Enkele andere interessegebieden zijn erfelijkheid (hoe genetisch bijdraagt ​​aan gedrag), aanpassing en leren (hoe het milieu bijdraagt ​​aan gedrag), paring (hoe verschillende soorten zich voortplanten), ouderschap (hoe ouderlijk gedrag bijdraagt ​​aan het gedrag van nakomelingen) en onderzoek naar primaten.

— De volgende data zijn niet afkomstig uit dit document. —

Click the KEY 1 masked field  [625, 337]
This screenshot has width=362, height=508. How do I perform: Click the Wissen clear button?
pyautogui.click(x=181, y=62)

Vergelijkende psychologen richten zich soms op individueel gedrag van bepaalde diersoorten, waaronder onderwerpen als persoonlijke verzorging, spelen, nesten, hamsteren, eten en bewegingsgedrag. Andere onderwerpen die vergelijkende psychologen zouden kunnen bestuderen, zijn reproductiegedrag, imprinting, sociaal gedrag, leren, bewustzijn, communicatie, instincten en motivaties.

Een woord van

De studie van dierlijk gedrag kan leiden tot een dieper en breder begrip van de menselijke psychologie. Onderzoek naar diergedrag heeft geleid tot tal van ontdekkingen over menselijk gedrag, zoals het onderzoek van Ivan Pavlov naar klassieke conditionering of het werk van Harry Harlow met resusapen. Studenten van de biologische wetenschappen en sociale wetenschappen kunnen profiteren van het bestuderen van vergelijkende psychologie.

bronnen:

Greenbert, G. Vergelijkende psychologie en ethologie: een korte geschiedenis. In NM Seele (Ed.). Encyclopedie van de Sciences of Learning. New York: Springer; 2012.